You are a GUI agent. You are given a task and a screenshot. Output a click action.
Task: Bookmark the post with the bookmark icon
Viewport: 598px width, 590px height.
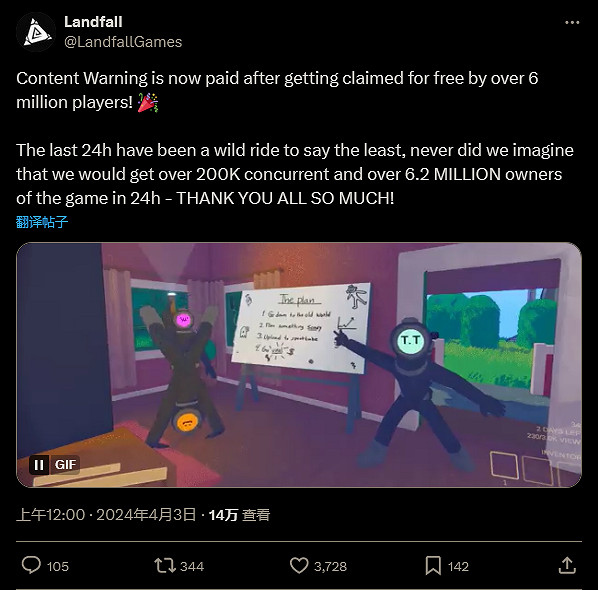(433, 565)
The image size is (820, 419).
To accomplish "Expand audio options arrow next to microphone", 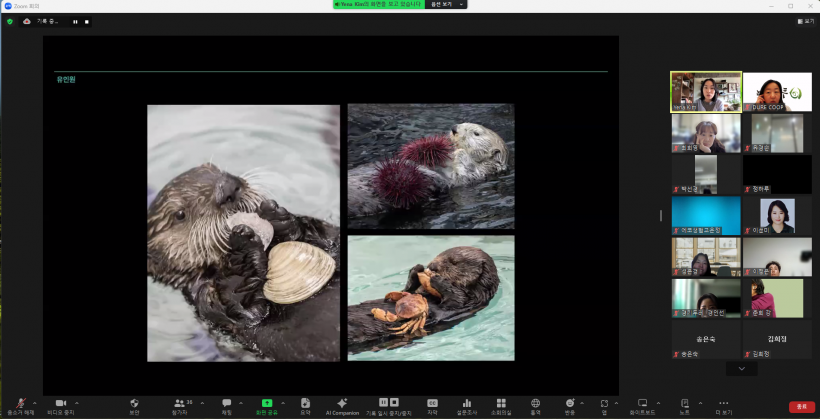I will (35, 403).
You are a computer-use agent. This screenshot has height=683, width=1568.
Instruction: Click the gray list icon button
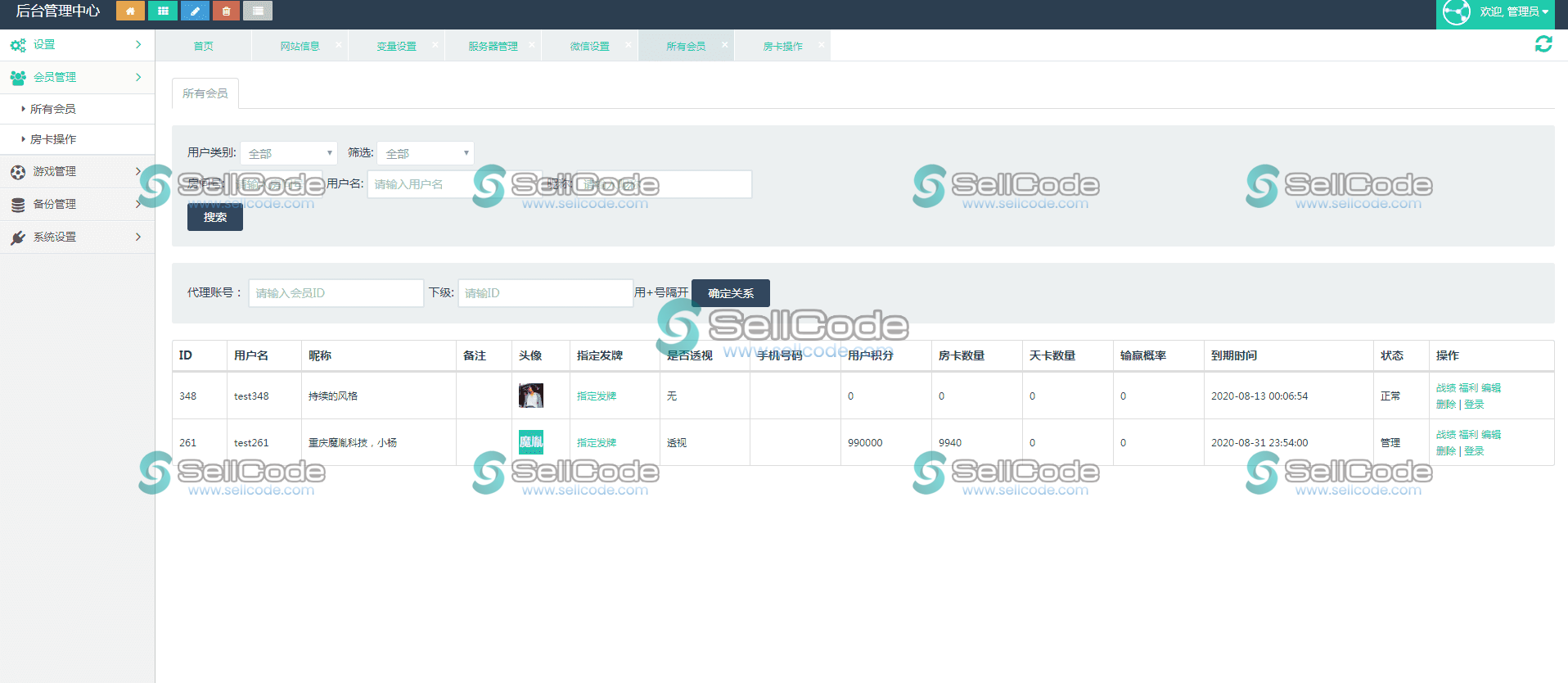[x=258, y=11]
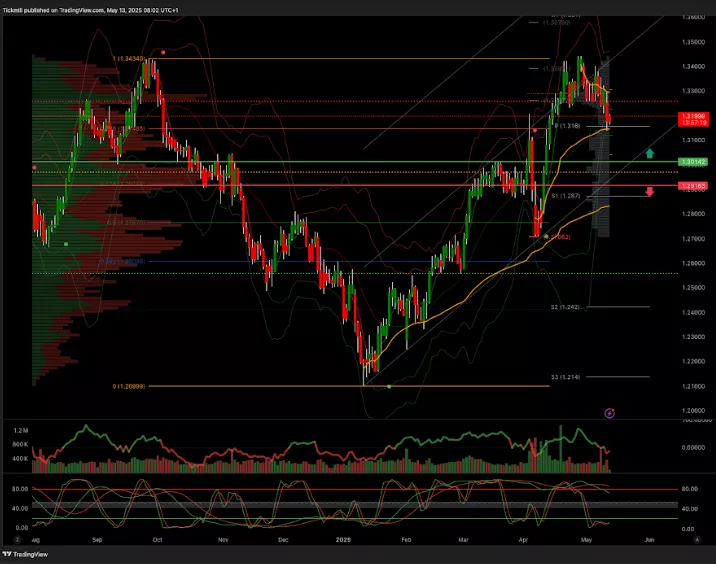Select the green 1.30142 price level label
The width and height of the screenshot is (716, 564).
[691, 161]
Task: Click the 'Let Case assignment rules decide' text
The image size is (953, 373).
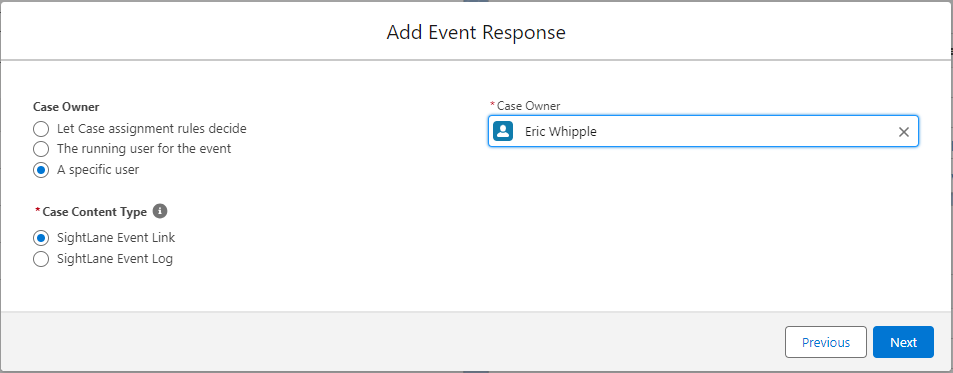Action: click(x=152, y=129)
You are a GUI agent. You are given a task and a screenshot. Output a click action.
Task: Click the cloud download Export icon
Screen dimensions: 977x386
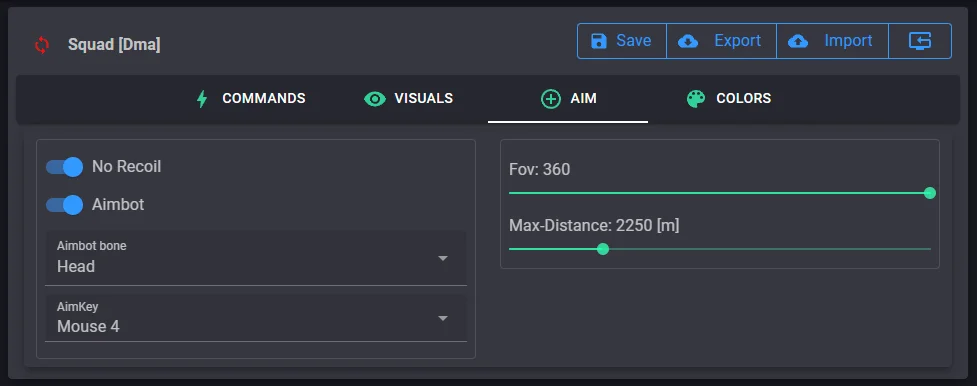coord(688,41)
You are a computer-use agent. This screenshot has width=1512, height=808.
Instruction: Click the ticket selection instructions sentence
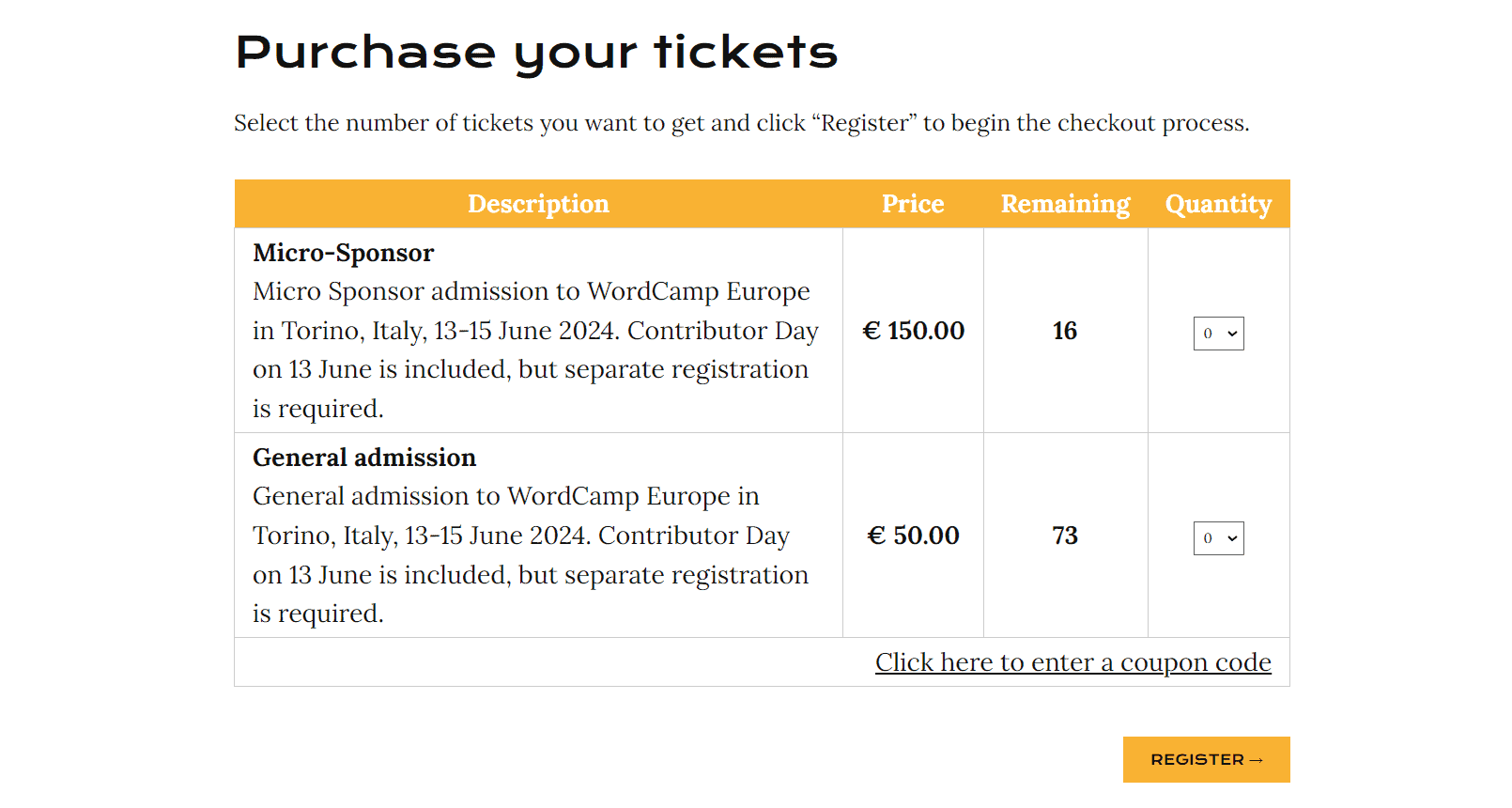[741, 123]
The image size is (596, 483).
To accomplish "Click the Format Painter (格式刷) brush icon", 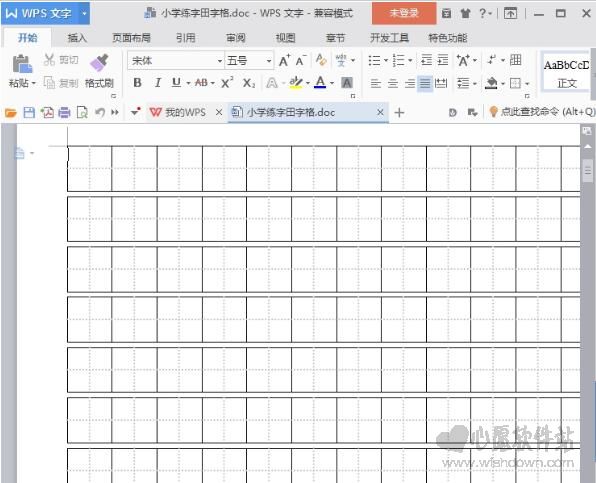I will coord(99,63).
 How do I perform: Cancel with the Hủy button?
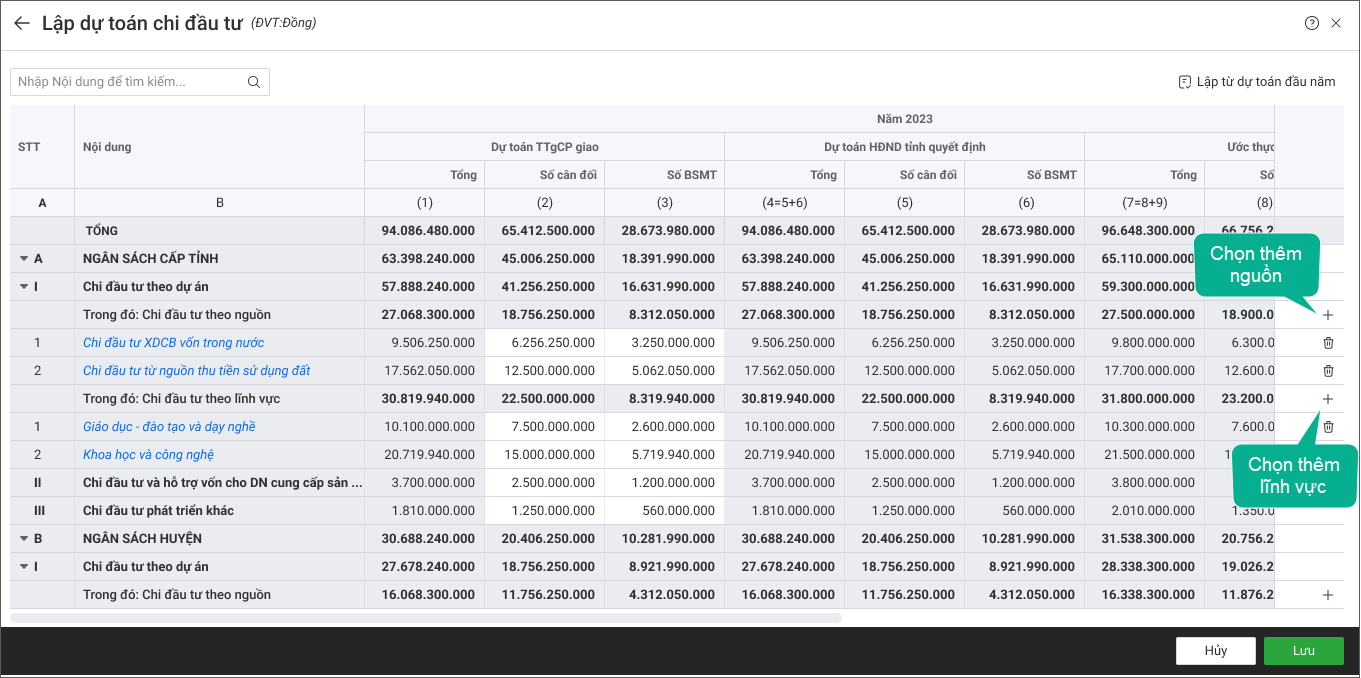pos(1215,651)

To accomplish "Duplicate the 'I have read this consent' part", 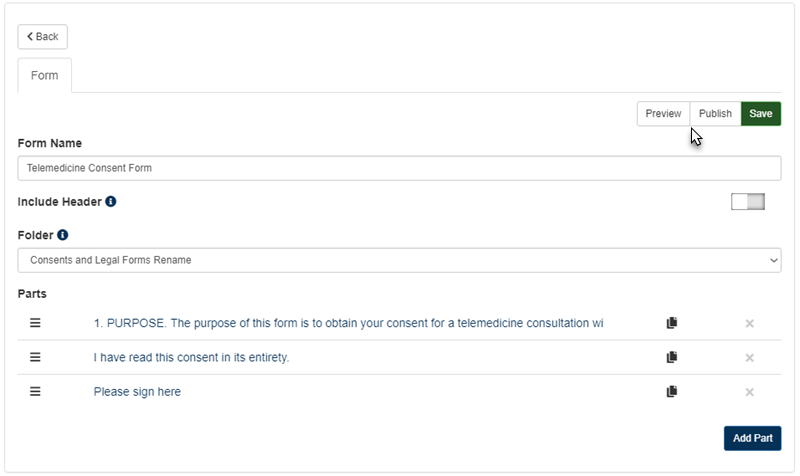I will 672,357.
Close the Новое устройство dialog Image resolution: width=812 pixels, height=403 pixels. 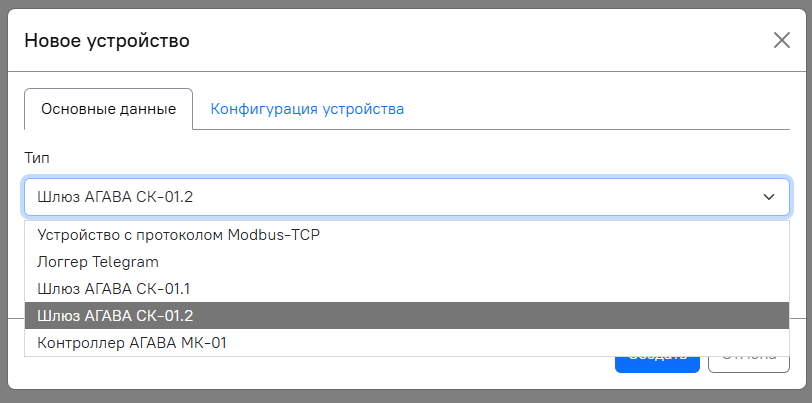coord(781,40)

++++++++++

#### TASK TO CARRY OUT:
Which lines above hold the word "computer"? Copy each of them.

#### YOUR SOLUTION:
You are a computer-use agent. This screenshot has height=683, width=1568.
You are a computer-use agent. This screenshot has width=1512, height=808.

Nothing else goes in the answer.